1. Did the visa officer provide reasons for her decision?

[17]           The applicant submits that the visa officer unfairly penalized the person applying for a temporary resident visa by not explaining why she was denying the application. More specifically, the visa officer did not explain what element or component of his family ties in Canada and his country of residence was not satisfactory upon reviewing his file. In short, in the applicant’s submission, the decision was vague and subjective and did not allow the unsuccessful visa applicant to take any future action. The applicant submits that the visa officer also erred in law by basing her decision on incorrect or misinterpreted facts. The applicant’s husband provided all the requested information and documents that met the requirements set out in the Act and the Regulations for a temporary resident visa.

 

[18]           The respondent alleges, on the other hand, that the visa officer’s decision was reasonable in light of the documentation and information she had before her, including the fact that the visa applicant’s wife and children lived in Canada and had obtained permanent residence in Canada by making a claim for refugee protection from within Canada. Moreover, there were inadmissibility reports against the applicant and one of her daughters, since they had made false and contradictory representations about the composition of their family in order to obtain permanent residence in Canada.

 

[19]           The respondent submits that there is a presumption that the visa officer assessed and considered all the evidence provided to her unless the contrary is established, which is not the case here (Florea v. Canada (Minister of Employment and Immigration), [1993] F.C.J. No. 598 (QL) (FCA), at paragraph 1).

 

[20]           The courts have consistently held that visa officers must provide minimal reasons for their decisions denying applications for temporary resident visas (Da Silva v. Canada (Minister of Citizenship and Immigration), 2007 FC 1138, 161 A.C.W.S. (3d) 974; Obeng, at paragraph 39; Singh v. Canada (Minister of Citizenship and Immigration), 2009 FC 621, [2009] F.C.J. No. 798 (QL), at paragraph 9; Jesuorobo v. Canada (Minister of Citizenship and Immigration), 2007 FC 1092, 163 A.C.W.S. (3d) 126, at paragraph 11).

 

[21]           Here, the visa officer did provide reasons for her decision using the CAIPS notes, and the reasons were based on the evidence in the file. The visa officer summarized the evidence she had before her and assessed it by stressing, inter alia, the history of misrepresentations already made and the strong family ties the applicant’s husband had in Canada. The notes were sufficient to tell the applicant’s husband why his application for a temporary resident visa was being denied (Mendoza v. Canada (Minister of Citizenship and Immigration), 2004 FC 687, 131 A.C.W.S. (3d) 323, at paragraph 4). As stated by my colleague Justice Lagacé: “An applicant should not expect from a visa officer the same type of judgment a Court would generally render” (Obeng, at paragraph 39).

 

[22]           After reading the documents in question, the Court is of the opinion that the visa officer’s decision in this case, combined with the CAIPS notes, make it clear why Mr. Ngalamulume’s application for a temporary resident visa was denied. In light of the above‑mentioned tests developed by the courts, the visa officer therefore provided sufficient reasons for her decision.

 

3. Is the visa officer’s decision reasonable?

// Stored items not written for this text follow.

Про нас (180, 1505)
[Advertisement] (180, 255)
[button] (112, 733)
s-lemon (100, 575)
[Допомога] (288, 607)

[23]           The applicant submits that the visa officer erred in law in deciding that the person applying for a temporary resident visa did not meet the statutory and regulatory requirements and in basing her decision to deny the application on incorrect or misinterpreted facts.

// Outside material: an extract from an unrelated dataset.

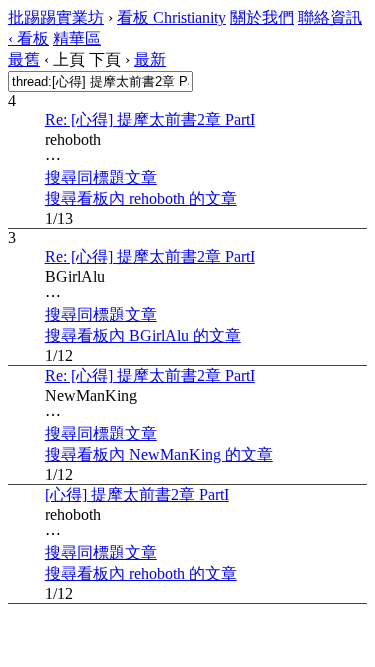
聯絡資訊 (330, 17)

[24]           According to the respondent, a review of the CAIPS notes shows that the visa officer analysed Mr. Ngalamulume’s application for a temporary resident visa fully and thoroughly. After considering the documents provided in support of the application, the visa officer was not satisfied that Mr. Ngalamulume would leave Canada by the end of the period authorized for his stay. As a result, under the Act and the Regulations, the visa officer had to deny his application for a temporary resident visa. The respondent submits that that decision was open to the visa officer, particularly because the evidence in the file showed that Mr. Ngalamulume had stronger family ties in Canada than in Congo given the fact that his wife and children lived in Canada.

 

[25]           There is a legal presumption that a foreign national who seeks to enter Canada is an immigrant, and it is up to the foreign national to rebut that presumption. Therefore, Mr. Ngalamulume had to prove to the visa officer, by presenting the relevant documents in support of his application, that he was not an immigrant and that he would leave Canada by the end of the period authorized for his stay. Mr. Ngalamulume did not rebut that presumption (Obeng, at paragraph 20; Danioko v. Canada (Minister of Citizenship and Immigration), 2006 FC 479, 292 F.T.R. 1).

 

[26]           The visa officer examined all of the evidence before her, and the Court is of the opinion that she did not make any erroneous or irrelevant findings of fact. The visa applicant had to provide the requested documents in support of his application in order to satisfy the visa officer that his visit was credible and temporary and that he would return to Congo by the end of the period authorized for his stay.

[27]           At the hearing, the respondent drew the Court’s attention to certain documents filed in support of the applicant’s arguments (see paragraph 15 of Kabasele Ngalamulume’s affidavit and the account statements from the Royal Bank of Canada dated October 17, 2009). It is important to note that the documents in question were not part of the file before the visa officer, which served as the basis for her decision. The Court notes as well that the documents are not in the record filed with the Court. Accordingly, they are not evidence and are excluded by the Court.

 

[28]           Thus, after considering all the evidence submitted by the visa applicant, the visa officer was not satisfied that he had discharged his burden of proving that he met the requirements of the Act and the Regulations. In particular, the evidence in the file showed that Mr. Ngalamulume’s wife and children had made false and contradictory representations about the composition of their family in order to obtain permanent residence in Canada. The visa officer reached the reasonable conclusion that the evidence did not establish that Mr. Ngalamulume would leave Canada by the end of his stay (Obeng, at paragraph 36).

 

[29]           It is clear that the visa officer’s refusal can be explained by the fact that, in light of the documents she had before her in making her decision, she did not think the visa applicant intended to return to Congo.

 

[30]           In the circumstances, the visa officer did not err in law, and it is not the Court’s role to substitute its judgment for hers or to analyse the documents in support of an application differently (Obeng, at paragraph 40).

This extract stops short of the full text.